• Stored data:
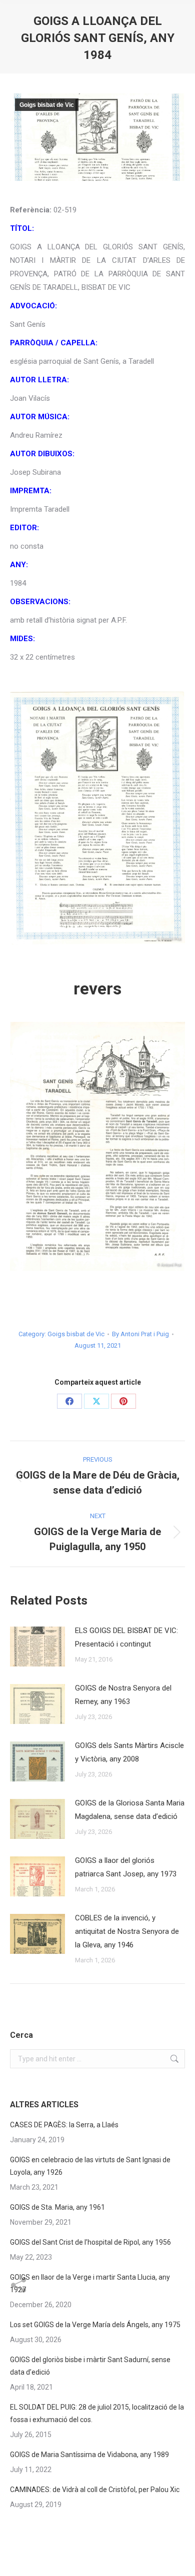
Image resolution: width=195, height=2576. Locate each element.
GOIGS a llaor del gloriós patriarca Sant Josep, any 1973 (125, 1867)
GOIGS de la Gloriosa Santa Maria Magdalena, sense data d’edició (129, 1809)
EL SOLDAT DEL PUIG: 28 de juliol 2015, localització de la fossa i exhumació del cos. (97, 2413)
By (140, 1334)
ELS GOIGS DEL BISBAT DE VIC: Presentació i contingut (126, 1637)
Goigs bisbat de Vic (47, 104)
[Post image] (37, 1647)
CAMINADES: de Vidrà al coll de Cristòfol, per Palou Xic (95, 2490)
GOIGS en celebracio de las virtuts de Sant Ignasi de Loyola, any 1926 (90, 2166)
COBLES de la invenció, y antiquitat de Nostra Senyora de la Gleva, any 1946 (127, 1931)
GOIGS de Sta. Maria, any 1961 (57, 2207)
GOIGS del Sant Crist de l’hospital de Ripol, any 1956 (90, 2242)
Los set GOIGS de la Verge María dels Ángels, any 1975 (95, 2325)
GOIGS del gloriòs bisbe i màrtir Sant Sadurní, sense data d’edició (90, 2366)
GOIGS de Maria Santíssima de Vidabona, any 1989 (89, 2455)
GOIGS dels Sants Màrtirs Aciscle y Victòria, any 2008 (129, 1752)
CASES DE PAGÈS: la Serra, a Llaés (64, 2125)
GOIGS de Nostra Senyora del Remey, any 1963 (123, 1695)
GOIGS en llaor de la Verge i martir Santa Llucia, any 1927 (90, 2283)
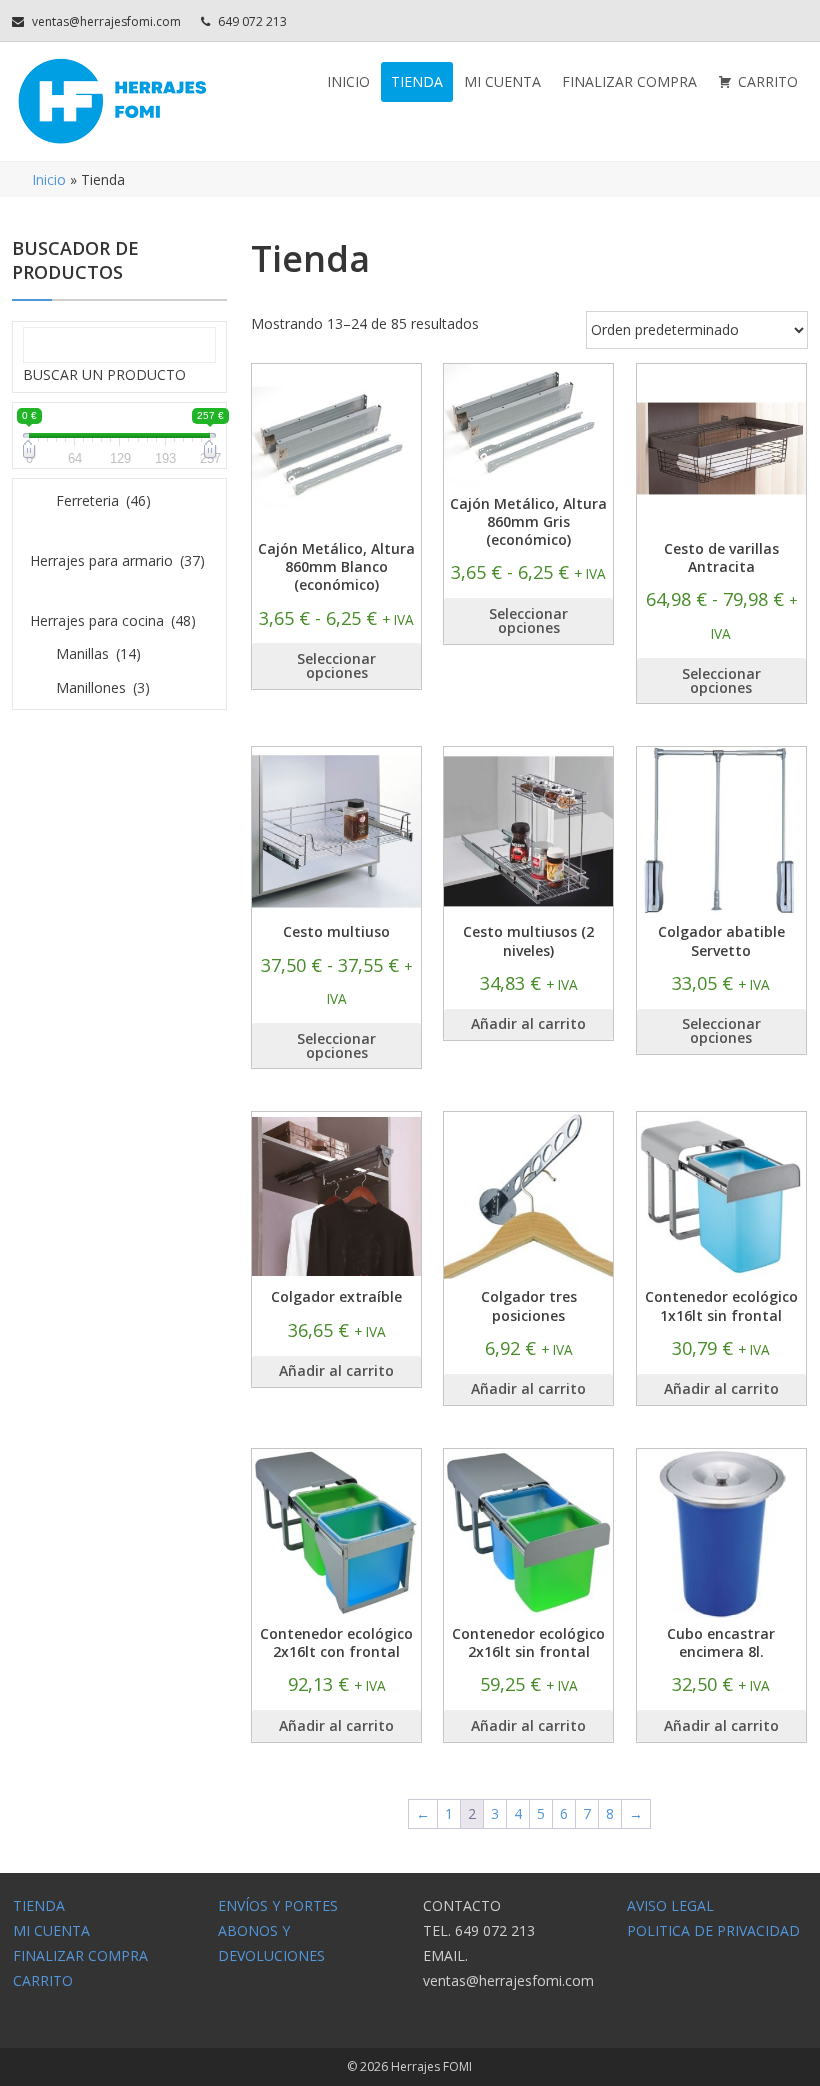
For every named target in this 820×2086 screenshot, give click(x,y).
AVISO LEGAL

• Work to be completed:
Return, from the data above, each line in which the string "Verge" appears.

• Response box:
Los set GOIGS de la Verge María dels Ángels, any 1975 (95, 2325)
GOIGS en llaor de la Verge i martir Santa Llucia, any 1927 (90, 2283)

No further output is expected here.